Incidence of pneumococcal disease is disproportionally high in infants and elderly. Nasopharyngeal colonisation by Streptococcus pneumoniae is considered a prerequisite for disease but unlike in children, carriage in elderly is rarely detected. Here, we tested for S. pneumoniae in nasopharyngeal and saliva samples collected from community-dwelling elderly with influenza-like-illness (ILI). Trans-nasal nasopharyngeal, trans-oral nasopharyngeal and saliva samples (n = 270 per sample type) were collected during winter/spring 2011/2012 from 135 persons aged 60-89 at onset of ILI and 7-9 weeks later following recovery. After samples were tested for pneumococci by conventional culture, all plate growth was collected. DNA extracted from plate harvests was tested by quantitative-PCRs (qPCR) specific for S. pneumoniae and serotypes included in the 13-valent pneumococcal conjugated vaccine (PCV13). Pneumococci were cultured from 14 of 135 (10%) elderly with none of the sampled niches showing superiority in carriage detection. With 76/270 (28%) saliva, 31/270 (11%) trans-oral and 13/270 (5%) trans-nasal samples positive by qPCR, saliva was superior to nasopharyngeal swabs (p<0.001) in qPCR-based carriage detection. Overall, from all methods used in the study, 65 of 135 (48%) elderly carried pneumococci at least once and 26 (19%) at both study time points. The difference between carriage prevalence at ILI (n = 49 or 36%) versus recovery (n = 42 or 31%) was not significant (p = 0.38). At least 23 of 91 (25%) carriage events in 19 of 65 (29%) carriers were associated with PCV13-serotypes. We detected a large reservoir of pneumococci in saliva of elderly, with PCV13-serotype distribution closely resembling the contemporary carriage of serotypes reported in the Netherlands for PCV-vaccinated infants.
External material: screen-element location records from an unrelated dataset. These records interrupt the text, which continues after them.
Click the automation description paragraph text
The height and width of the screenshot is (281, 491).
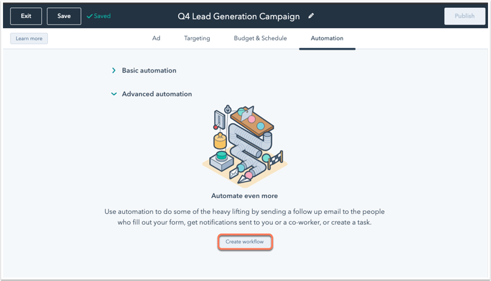(244, 216)
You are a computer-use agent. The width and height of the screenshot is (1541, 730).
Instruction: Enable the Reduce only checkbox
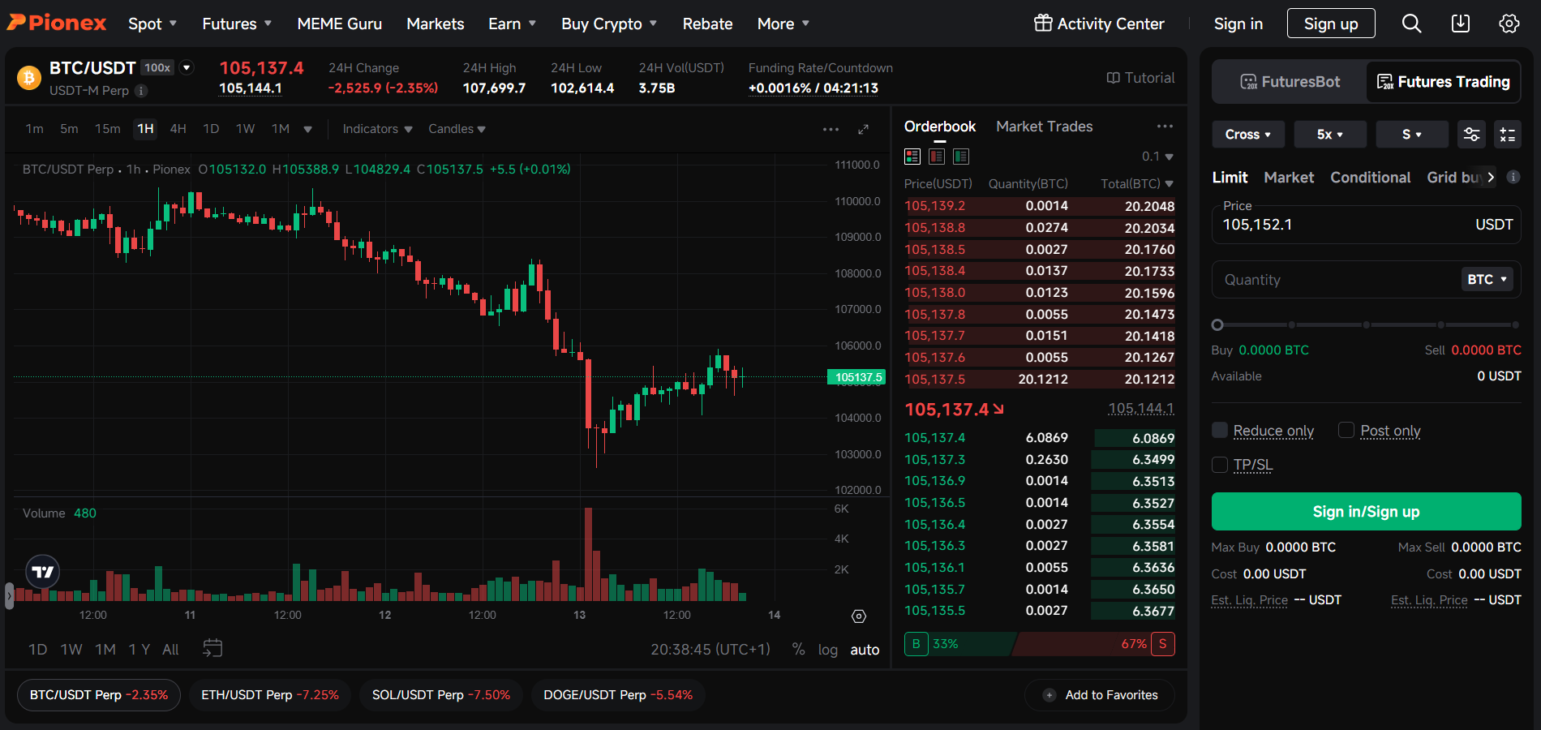1220,430
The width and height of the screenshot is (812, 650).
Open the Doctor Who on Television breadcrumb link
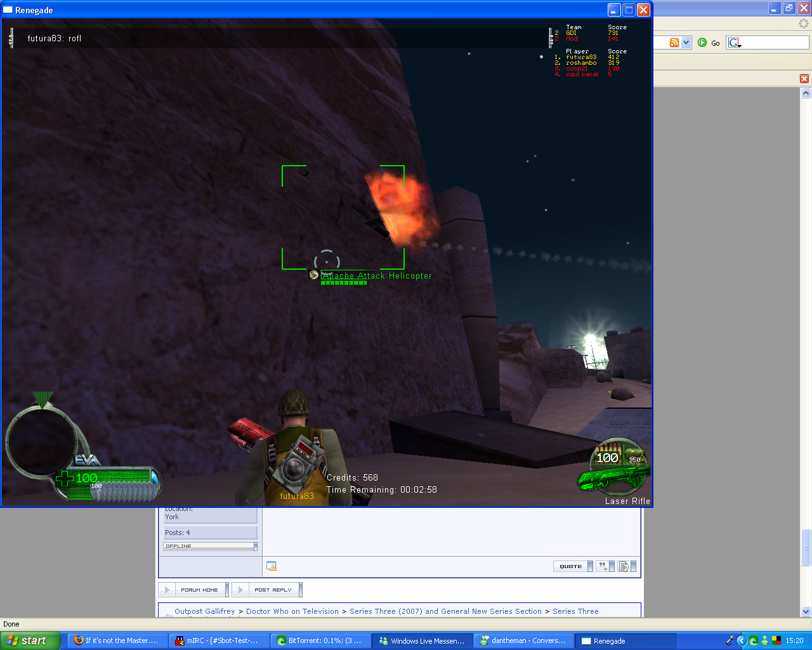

肺炎球菌疾病在婴儿和老年人中的发病率异常高。肺炎链球菌在鼻咽部的定植被认为是发病的先决条件,但与儿童不同,很少在老年人中检测到携带情况。在此,我们对从患有流感样疾病(ILI)的社区居住老年人中采集的鼻咽和唾液样本进行了肺炎链球菌检测。在2011/2012年冬春季节,从135名年龄在60 - 89岁的ILI发病患者以及康复7 - 9周后的患者中,分别采集了经鼻鼻咽、经口鼻咽和唾液样本(每种样本类型n = 270)。通过传统培养法对样本进行肺炎球菌检测后,收集所有平板上生长的菌落。从平板收获物中提取的DNA通过针对肺炎链球菌及13价肺炎球菌结合疫苗(PCV13)中包含的血清型的定量聚合酶链反应(qPCR)进行检测。在135名老年人中,有14人(10%)培养出肺炎球菌,所检测的各个部位在携带检测方面均未显示出优势。通过qPCR检测,唾液样本中有76/270(28%)呈阳性,经口鼻咽样本中有31/270(11%)呈阳性,经鼻鼻咽样本中有13/270(5%)呈阳性,在基于qPCR的携带检测中,唾液样本优于鼻咽拭子(p<0.001)。总体而言,在该研究使用的所有方法中,135名老年人中有65人(48%)至少有一次携带肺炎球菌,26人(19%)在两个研究时间点均携带。ILI时的携带率(n = 49或36%)与康复时的携带率(n = 42或31%)之间的差异不显著(p = 0.38)。在65名携带者中的19人(29%)发生的91次携带事件中,至少有23次(25%)与PCV13血清型相关。我们在老年人的唾液中检测到大量肺炎球菌储存库,其PCV13血清型分布与荷兰报道的接种PCV疫苗婴儿的当代血清型携带情况极为相似。